Saved entries

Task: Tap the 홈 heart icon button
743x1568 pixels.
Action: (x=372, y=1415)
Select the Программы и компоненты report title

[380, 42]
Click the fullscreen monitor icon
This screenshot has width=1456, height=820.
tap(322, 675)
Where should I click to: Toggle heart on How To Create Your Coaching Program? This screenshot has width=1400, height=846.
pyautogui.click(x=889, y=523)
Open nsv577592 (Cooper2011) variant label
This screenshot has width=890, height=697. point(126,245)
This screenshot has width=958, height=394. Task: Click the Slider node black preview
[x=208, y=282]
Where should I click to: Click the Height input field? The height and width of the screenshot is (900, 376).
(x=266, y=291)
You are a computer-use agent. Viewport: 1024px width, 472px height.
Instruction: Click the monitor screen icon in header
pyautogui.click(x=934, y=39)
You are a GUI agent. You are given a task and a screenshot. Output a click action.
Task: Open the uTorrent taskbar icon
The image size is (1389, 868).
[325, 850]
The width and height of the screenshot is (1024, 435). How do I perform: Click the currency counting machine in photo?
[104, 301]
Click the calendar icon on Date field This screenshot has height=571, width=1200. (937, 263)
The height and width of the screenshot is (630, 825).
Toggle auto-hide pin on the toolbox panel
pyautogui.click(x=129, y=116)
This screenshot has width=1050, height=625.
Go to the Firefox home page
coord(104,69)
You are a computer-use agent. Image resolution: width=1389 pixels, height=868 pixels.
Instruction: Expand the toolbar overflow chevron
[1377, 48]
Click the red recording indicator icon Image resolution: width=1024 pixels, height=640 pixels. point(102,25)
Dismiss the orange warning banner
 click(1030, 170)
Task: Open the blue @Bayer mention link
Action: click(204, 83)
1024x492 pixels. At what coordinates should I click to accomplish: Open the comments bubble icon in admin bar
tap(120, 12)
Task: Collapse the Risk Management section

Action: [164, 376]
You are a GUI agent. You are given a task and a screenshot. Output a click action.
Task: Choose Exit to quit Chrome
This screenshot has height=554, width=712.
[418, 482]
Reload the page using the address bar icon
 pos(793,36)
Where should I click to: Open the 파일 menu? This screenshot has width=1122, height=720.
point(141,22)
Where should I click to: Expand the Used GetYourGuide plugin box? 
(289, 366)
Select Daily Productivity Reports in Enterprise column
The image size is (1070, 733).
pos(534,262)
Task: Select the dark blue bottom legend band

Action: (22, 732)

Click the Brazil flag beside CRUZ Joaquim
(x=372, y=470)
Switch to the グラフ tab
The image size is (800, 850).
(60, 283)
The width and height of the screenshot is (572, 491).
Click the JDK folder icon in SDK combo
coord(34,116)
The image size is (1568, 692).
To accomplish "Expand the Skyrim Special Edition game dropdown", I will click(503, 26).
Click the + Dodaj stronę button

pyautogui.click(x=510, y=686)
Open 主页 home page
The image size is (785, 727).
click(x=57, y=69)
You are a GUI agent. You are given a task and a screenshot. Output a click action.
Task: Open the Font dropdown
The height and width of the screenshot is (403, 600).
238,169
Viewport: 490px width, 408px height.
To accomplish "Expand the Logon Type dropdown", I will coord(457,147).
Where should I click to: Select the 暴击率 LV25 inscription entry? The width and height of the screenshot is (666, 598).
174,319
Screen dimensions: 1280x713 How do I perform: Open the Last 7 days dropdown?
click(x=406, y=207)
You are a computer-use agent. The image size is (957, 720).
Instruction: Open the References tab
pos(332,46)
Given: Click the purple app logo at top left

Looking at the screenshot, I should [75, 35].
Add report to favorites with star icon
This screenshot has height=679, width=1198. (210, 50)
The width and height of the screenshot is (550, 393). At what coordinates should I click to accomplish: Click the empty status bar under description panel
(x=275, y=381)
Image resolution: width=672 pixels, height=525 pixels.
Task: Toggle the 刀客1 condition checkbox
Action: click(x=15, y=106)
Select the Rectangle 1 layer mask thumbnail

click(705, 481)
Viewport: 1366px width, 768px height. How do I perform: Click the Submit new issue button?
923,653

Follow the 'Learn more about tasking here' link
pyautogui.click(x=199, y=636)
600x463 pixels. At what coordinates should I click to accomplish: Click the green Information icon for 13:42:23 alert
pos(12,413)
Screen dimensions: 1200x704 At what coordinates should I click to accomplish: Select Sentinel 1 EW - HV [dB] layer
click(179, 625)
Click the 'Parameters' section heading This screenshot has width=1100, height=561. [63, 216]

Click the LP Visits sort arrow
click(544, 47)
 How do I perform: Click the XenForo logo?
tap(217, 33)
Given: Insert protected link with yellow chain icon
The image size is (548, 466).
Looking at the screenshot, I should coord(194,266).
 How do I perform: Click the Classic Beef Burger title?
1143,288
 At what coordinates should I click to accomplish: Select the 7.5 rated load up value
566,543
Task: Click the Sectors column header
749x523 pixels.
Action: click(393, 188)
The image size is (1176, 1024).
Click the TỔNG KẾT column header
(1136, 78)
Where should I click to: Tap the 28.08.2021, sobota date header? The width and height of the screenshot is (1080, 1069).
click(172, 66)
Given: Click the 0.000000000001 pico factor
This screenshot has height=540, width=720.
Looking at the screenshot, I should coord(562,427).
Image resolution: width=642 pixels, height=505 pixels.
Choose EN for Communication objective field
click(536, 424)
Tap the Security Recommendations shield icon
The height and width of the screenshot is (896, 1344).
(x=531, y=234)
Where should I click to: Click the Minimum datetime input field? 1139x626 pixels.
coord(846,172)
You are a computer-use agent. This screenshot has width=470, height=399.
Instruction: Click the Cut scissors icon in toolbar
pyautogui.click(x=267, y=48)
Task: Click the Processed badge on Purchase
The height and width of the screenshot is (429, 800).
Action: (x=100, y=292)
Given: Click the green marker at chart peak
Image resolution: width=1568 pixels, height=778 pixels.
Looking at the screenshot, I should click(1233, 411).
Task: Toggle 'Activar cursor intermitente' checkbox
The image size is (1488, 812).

### What is needed:
The answer must consist of every line from the data that contains the word "computer".

### Task solution:
You are a computer-use agent. Viewport: 1024px width, 472px height.
You are a computer-use agent. Image resolution: width=1389 pixels, height=868 pixels.
You are a computer-use agent. The image size is (957, 720).
You are a computer-use agent. This screenshot has width=470, height=399.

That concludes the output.